## AVAILABLE DATA
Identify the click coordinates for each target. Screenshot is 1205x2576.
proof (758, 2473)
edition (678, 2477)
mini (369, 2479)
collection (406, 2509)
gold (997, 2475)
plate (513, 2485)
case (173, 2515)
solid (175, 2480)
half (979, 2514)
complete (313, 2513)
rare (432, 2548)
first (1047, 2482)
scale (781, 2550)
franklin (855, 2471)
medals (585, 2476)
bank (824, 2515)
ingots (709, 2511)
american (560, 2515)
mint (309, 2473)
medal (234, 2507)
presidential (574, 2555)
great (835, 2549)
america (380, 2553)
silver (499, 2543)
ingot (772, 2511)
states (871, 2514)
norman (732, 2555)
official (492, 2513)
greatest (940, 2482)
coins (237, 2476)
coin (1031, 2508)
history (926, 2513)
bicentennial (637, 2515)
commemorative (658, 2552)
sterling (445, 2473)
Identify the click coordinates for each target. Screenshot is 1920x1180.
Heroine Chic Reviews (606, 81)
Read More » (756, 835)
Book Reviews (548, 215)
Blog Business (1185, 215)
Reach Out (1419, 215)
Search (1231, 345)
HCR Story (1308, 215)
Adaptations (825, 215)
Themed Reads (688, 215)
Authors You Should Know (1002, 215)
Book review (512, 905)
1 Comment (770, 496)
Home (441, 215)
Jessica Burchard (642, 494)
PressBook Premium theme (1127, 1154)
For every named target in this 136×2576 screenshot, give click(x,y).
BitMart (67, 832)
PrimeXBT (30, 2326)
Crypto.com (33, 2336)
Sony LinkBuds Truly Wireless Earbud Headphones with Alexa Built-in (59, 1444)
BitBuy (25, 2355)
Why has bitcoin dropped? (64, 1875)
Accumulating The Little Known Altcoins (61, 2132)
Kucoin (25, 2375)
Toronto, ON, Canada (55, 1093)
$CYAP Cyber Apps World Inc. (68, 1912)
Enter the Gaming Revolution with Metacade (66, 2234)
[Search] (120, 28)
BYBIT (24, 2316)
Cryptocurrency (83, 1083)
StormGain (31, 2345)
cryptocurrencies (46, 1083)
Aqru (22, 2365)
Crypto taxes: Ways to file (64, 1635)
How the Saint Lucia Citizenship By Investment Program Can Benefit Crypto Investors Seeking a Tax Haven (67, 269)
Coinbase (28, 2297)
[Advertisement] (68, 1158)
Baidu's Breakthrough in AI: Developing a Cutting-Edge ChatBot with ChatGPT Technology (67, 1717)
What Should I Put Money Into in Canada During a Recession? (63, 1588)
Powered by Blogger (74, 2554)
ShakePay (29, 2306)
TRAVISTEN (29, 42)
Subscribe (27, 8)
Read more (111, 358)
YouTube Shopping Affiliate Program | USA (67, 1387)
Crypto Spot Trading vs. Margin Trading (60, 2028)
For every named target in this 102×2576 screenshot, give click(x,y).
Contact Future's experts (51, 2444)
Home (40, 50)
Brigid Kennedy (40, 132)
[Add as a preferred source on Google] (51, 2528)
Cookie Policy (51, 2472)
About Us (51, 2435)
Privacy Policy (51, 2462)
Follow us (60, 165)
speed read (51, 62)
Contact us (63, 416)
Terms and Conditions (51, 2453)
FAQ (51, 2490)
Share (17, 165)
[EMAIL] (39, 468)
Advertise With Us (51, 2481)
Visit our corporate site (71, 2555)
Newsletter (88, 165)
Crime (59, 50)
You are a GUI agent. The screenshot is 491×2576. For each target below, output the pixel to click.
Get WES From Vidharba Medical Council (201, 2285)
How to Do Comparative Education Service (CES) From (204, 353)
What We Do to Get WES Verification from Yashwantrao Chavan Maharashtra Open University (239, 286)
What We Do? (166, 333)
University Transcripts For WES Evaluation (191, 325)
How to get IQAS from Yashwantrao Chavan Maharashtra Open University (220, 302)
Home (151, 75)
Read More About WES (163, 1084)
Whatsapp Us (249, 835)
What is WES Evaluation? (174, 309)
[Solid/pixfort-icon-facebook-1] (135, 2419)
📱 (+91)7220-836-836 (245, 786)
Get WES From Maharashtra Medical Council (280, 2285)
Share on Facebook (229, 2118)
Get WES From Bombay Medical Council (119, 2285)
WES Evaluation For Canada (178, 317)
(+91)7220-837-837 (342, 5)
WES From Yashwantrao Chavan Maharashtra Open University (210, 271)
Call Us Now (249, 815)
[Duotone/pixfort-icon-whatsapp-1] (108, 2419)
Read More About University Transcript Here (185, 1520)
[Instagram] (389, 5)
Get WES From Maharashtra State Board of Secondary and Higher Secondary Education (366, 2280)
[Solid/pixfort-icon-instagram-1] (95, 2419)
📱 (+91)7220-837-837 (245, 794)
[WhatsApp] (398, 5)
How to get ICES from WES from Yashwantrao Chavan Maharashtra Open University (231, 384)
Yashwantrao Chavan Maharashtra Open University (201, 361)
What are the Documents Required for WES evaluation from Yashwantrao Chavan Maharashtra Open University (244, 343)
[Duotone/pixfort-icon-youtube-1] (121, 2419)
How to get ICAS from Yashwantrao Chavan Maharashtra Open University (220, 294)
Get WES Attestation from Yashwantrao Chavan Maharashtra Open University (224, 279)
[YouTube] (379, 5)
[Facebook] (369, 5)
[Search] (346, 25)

## EXERCISE
Output each record above exactly, omitting nothing.

## RESULT BELOW
Identify the click coordinates for each target. Screenshot is 1205x2576.
proof (758, 2473)
edition (678, 2477)
mini (369, 2479)
collection (406, 2509)
gold (997, 2475)
plate (513, 2485)
case (173, 2515)
solid (175, 2480)
half (979, 2514)
complete (313, 2513)
rare (432, 2548)
first (1047, 2482)
scale (781, 2550)
franklin (855, 2471)
medals (585, 2476)
bank (824, 2515)
ingots (709, 2511)
american (560, 2515)
mint (309, 2473)
medal (234, 2507)
presidential (574, 2555)
great (835, 2549)
america (380, 2553)
silver (499, 2543)
ingot (772, 2511)
states (871, 2514)
norman (732, 2555)
official (492, 2513)
greatest (940, 2482)
coins (237, 2476)
coin (1031, 2508)
history (926, 2513)
bicentennial (637, 2515)
commemorative (658, 2552)
sterling (445, 2473)
Identify the click coordinates for each target. Screenshot is 1920x1180.
Heroine Chic Reviews (606, 81)
Read More » (756, 835)
Book Reviews (548, 215)
Blog Business (1185, 215)
Reach Out (1419, 215)
Search (1231, 345)
HCR Story (1308, 215)
Adaptations (825, 215)
Themed Reads (688, 215)
Authors You Should Know (1002, 215)
Book review (512, 905)
1 Comment (770, 496)
Home (441, 215)
Jessica Burchard (642, 494)
PressBook Premium theme (1127, 1154)
For every named target in this 136×2576 screenshot, give click(x,y).
BitMart (67, 832)
PrimeXBT (30, 2326)
Crypto.com (33, 2336)
Sony LinkBuds Truly Wireless Earbud Headphones with Alexa Built-in (59, 1444)
BitBuy (25, 2355)
Why has bitcoin dropped? (64, 1875)
Accumulating The Little Known Altcoins (61, 2132)
Kucoin (25, 2375)
Toronto, ON, Canada (55, 1093)
$CYAP Cyber Apps World Inc. (68, 1912)
Enter the Gaming Revolution with Metacade (66, 2234)
[Search] (120, 28)
BYBIT (24, 2316)
Cryptocurrency (83, 1083)
StormGain (31, 2345)
cryptocurrencies (46, 1083)
Aqru (22, 2365)
Crypto taxes: Ways to file (64, 1635)
How the Saint Lucia Citizenship By Investment Program Can Benefit Crypto Investors Seeking a Tax Haven (67, 269)
Coinbase (28, 2297)
[Advertisement] (68, 1158)
Baidu's Breakthrough in AI: Developing a Cutting-Edge ChatBot with ChatGPT Technology (67, 1717)
What Should I Put Money Into in Canada During a Recession? (63, 1588)
Powered by Blogger (74, 2554)
ShakePay (29, 2306)
TRAVISTEN (29, 42)
Subscribe (27, 8)
Read more (111, 358)
YouTube Shopping Affiliate Program | USA (67, 1387)
Crypto Spot Trading vs. Margin Trading (60, 2028)
For every named target in this 102×2576 screenshot, give click(x,y).
Contact Future's experts (51, 2444)
Home (40, 50)
Brigid Kennedy (40, 132)
[Add as a preferred source on Google] (51, 2528)
Cookie Policy (51, 2472)
About Us (51, 2435)
Privacy Policy (51, 2462)
Follow us (60, 165)
speed read (51, 62)
Contact us (63, 416)
Terms and Conditions (51, 2453)
FAQ (51, 2490)
Share (17, 165)
[EMAIL] (39, 468)
Advertise With Us (51, 2481)
Visit our corporate site (71, 2555)
Newsletter (88, 165)
Crime (59, 50)
You are a GUI agent. The screenshot is 491×2576. For each target below, output the pixel to click.
Get WES From Vidharba Medical Council (201, 2285)
How to Do Comparative Education Service (CES) From (204, 353)
What We Do to Get WES Verification from Yashwantrao Chavan Maharashtra Open University (239, 286)
What We Do? (166, 333)
University Transcripts For WES Evaluation (191, 325)
How to get IQAS from Yashwantrao Chavan Maharashtra Open University (220, 302)
Home (151, 75)
Read More About WES (163, 1084)
Whatsapp Us (249, 835)
What is WES Evaluation? (174, 309)
[Solid/pixfort-icon-facebook-1] (135, 2419)
📱 (+91)7220-836-836 (245, 786)
Get WES From Maharashtra Medical Council (280, 2285)
Share on Facebook (229, 2118)
Get WES From Bombay Medical Council (119, 2285)
WES Evaluation For Canada (178, 317)
(+91)7220-837-837 (342, 5)
WES From Yashwantrao Chavan Maharashtra Open University (210, 271)
Call Us Now (249, 815)
[Duotone/pixfort-icon-whatsapp-1] (108, 2419)
Read More About University Transcript Here (185, 1520)
[Instagram] (389, 5)
Get WES From Maharashtra State Board of Secondary and Higher Secondary Education (366, 2280)
[Solid/pixfort-icon-instagram-1] (95, 2419)
📱 (+91)7220-837-837 (245, 794)
[WhatsApp] (398, 5)
How to get ICES from WES from Yashwantrao Chavan Maharashtra Open University (231, 384)
Yashwantrao Chavan Maharashtra Open University (201, 361)
What are the Documents Required for WES evaluation from Yashwantrao Chavan Maharashtra Open University (244, 343)
[Duotone/pixfort-icon-youtube-1] (121, 2419)
How to get ICAS from Yashwantrao Chavan Maharashtra Open University (220, 294)
Get WES Attestation from Yashwantrao Chavan Maharashtra Open University (224, 279)
[YouTube] (379, 5)
[Facebook] (369, 5)
[Search] (346, 25)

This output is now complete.